Sandi might relent, and appoint him to a great chieftainship.
Or he might dig from the river-bed some such treasure as U'fabi, the N'gombi man, did once upon a time.
Arachi, entranced with this latter idea, went one morning before sunrise to a place by the shore and dug. He turned two spadefuls of earth before an infinite weariness fell upon him, and he gave up the search.
"For," he argued, "if treasure is buried in the river-bed, it might as well be there as elsewhere. And if it be not there, where may it be?"
Arachi bore his misfortune with philosophy. He sat in the bare and bleak interior of his hut, and explained to his wife that the men who had robbed him—as he said—hated him, and were jealous of him because of his great powers, and that one day, when he was a great chief, he would borrow an army from his friends the N'gombi, and put fire to their houses.
Yes, indeed, he said "borrow," because it was his nature to think in loans.

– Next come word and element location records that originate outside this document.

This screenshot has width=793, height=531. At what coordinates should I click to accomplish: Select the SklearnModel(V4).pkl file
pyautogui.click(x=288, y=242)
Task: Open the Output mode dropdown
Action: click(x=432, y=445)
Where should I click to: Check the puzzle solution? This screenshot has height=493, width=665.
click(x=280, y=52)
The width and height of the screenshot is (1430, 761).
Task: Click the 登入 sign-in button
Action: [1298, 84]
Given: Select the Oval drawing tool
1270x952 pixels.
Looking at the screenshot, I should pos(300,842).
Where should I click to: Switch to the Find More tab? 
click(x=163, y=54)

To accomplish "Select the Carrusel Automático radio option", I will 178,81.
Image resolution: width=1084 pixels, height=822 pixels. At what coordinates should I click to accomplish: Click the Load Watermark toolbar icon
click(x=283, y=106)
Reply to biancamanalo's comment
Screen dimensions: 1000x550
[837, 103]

His father-in-law came on the day following the deporting, expecting to save something from the wreckage on account of Koran's dowry. But he was very late.
"O son of shame!" he said bitterly. "Is it thus you repay for my priceless daughter? By Death! but you are a wicked man."
"Have no fear, fisherman," said Arachi loftily, "for I am a friend of Sandi, and be sure that he will do that for me which will place me high above common men. Even now I go to make a long palaver with him, and, when I return, you shall hear news of strange happenings."
Arachi was a most convincing man, possessing the powers of all great borrowers, and he convinced his father-in-law—a relation who, from the beginning of time, has always been the least open to conviction.